--- Records drawn from a dataset ---
════════════════
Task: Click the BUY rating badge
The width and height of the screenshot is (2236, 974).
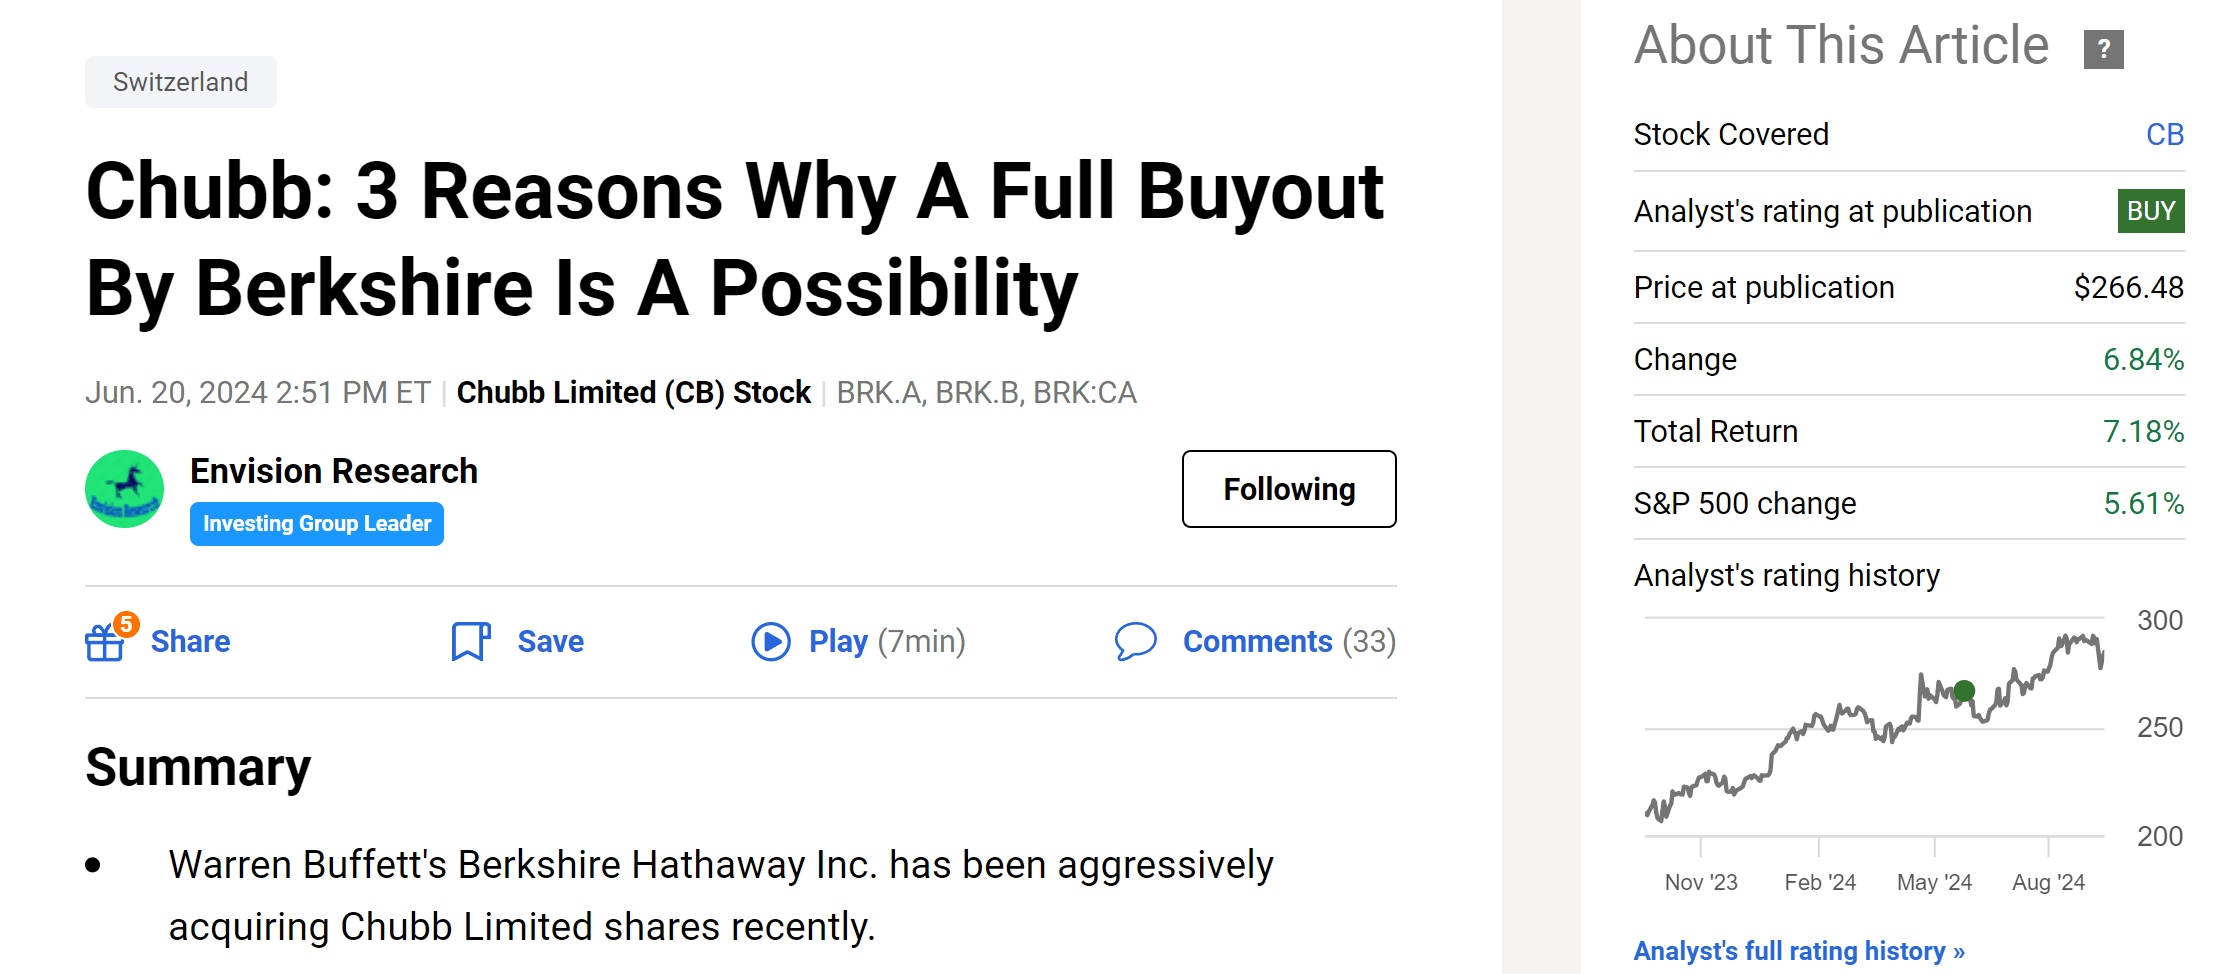Action: click(x=2149, y=211)
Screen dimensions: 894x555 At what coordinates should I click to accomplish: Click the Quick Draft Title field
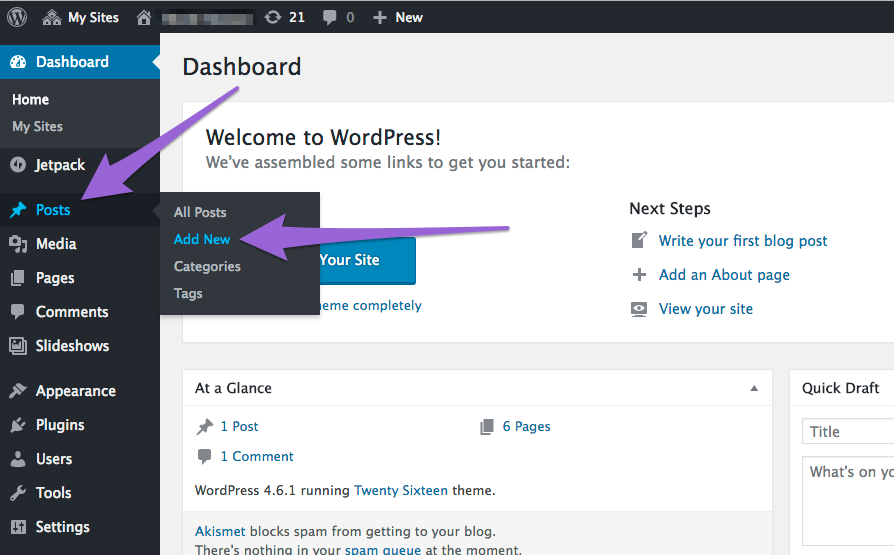tap(850, 432)
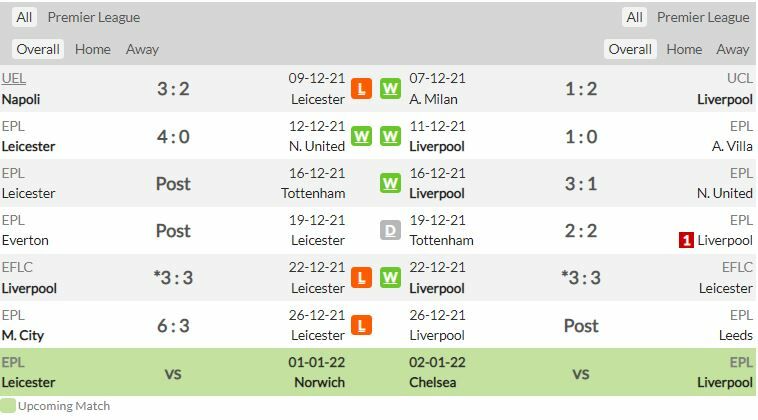
Task: Switch right table to Home matches
Action: click(684, 49)
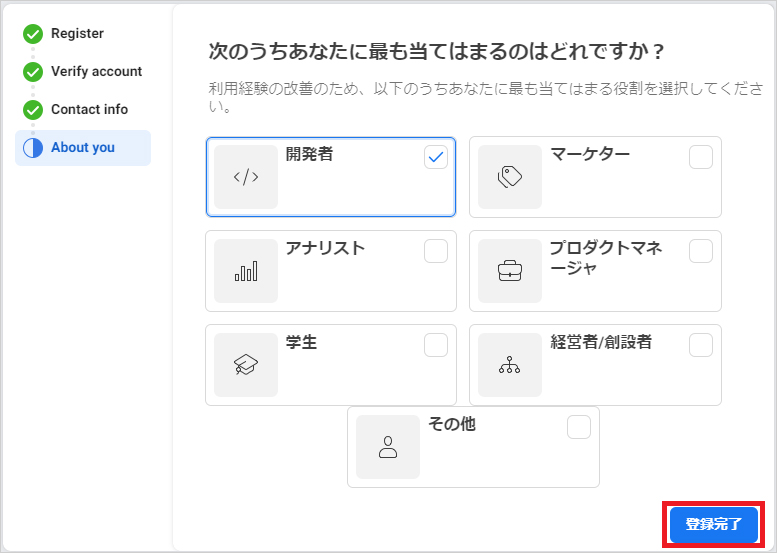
════════════════
--- Exercise ---
All lines between the one that contains "Screen dimensions: 894x555" and the end of the records above, both included, are to be returned exactly as they stand, except for pictures, which are omitted.

--- The completed task ---
Screen dimensions: 894x555 At what coordinates should I click to accomplish: Click the Quick Draft Title field
tap(850, 432)
Task: Switch right table to Home matches
Action: click(684, 49)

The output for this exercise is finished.